Set problem:
Count the lines of the listing below that contain the string "screenshot", matching case exactly, and reply with the number alone.

Entries shown:
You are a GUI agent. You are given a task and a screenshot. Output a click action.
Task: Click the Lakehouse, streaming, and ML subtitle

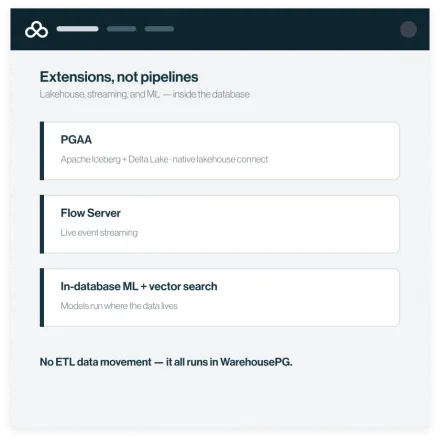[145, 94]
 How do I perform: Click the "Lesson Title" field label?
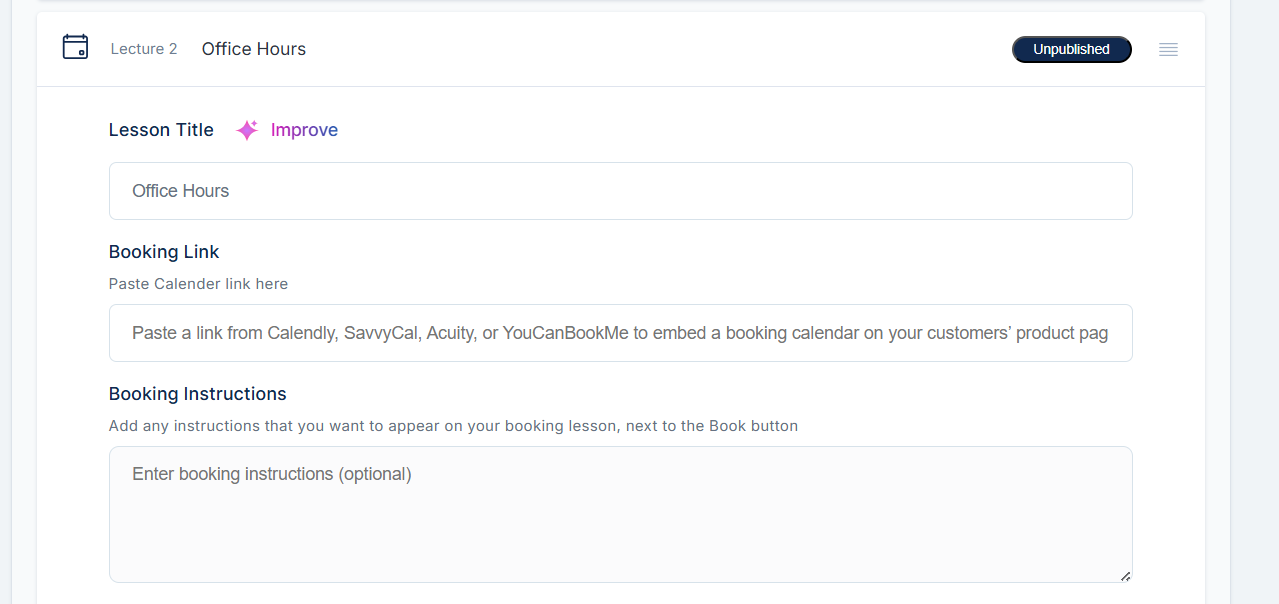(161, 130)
--
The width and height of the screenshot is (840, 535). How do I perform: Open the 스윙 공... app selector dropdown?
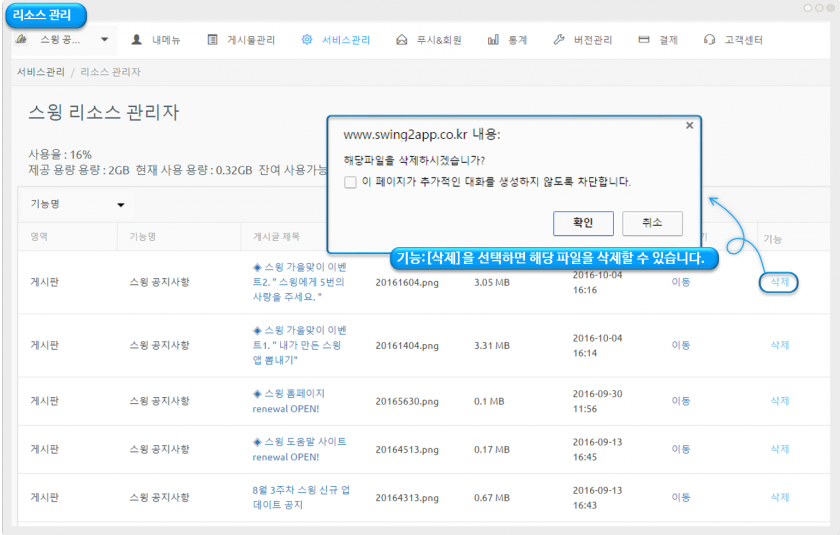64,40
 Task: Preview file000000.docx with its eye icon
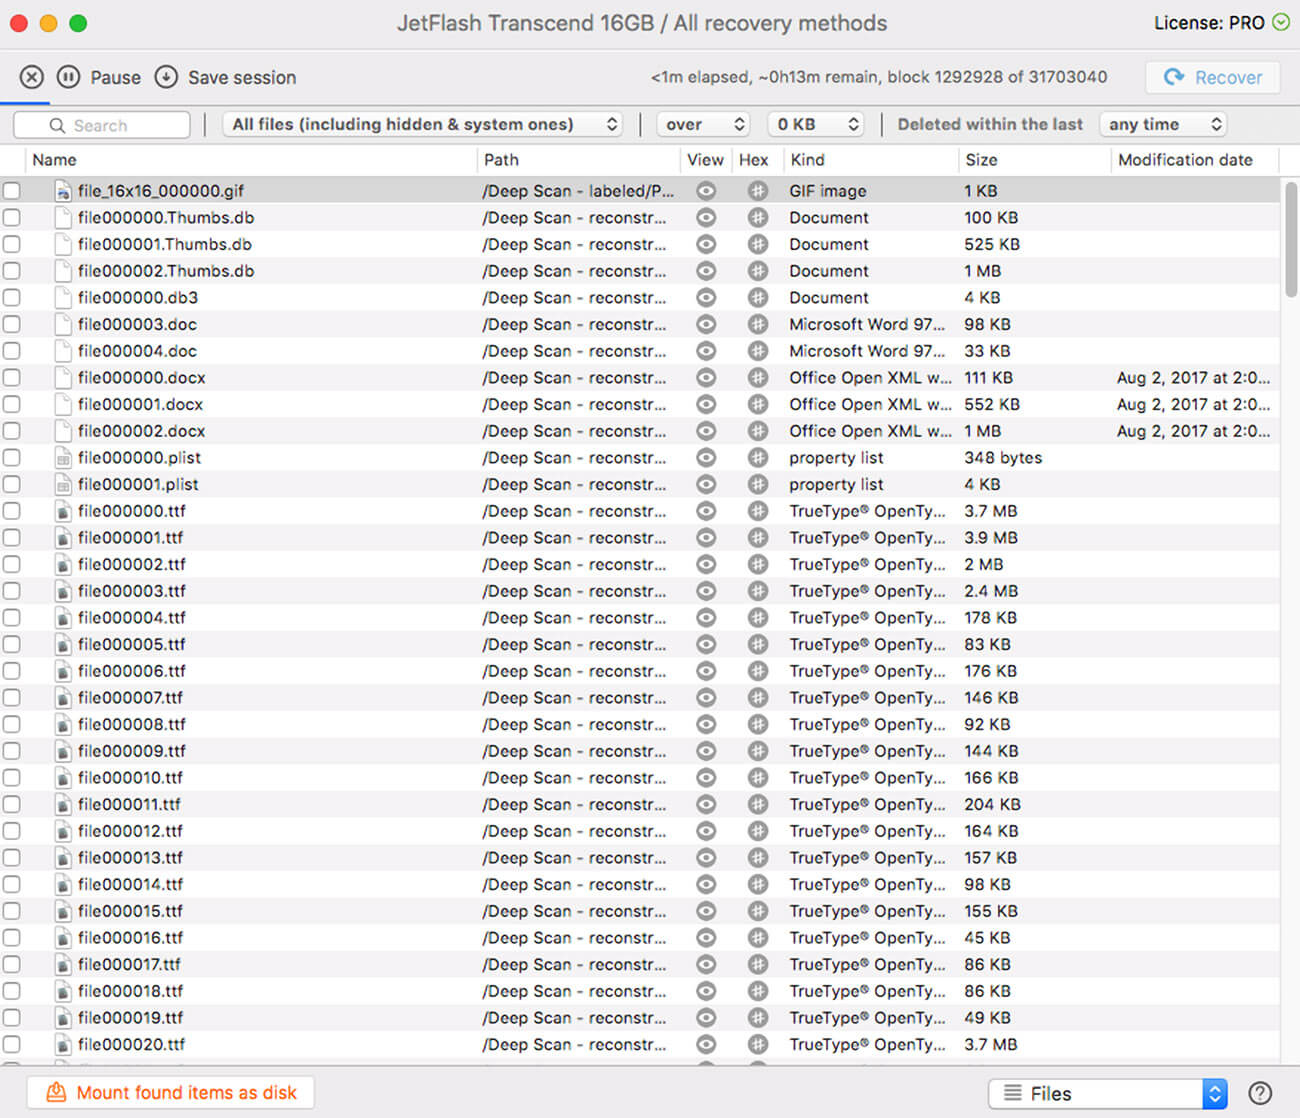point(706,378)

Solved problem:
2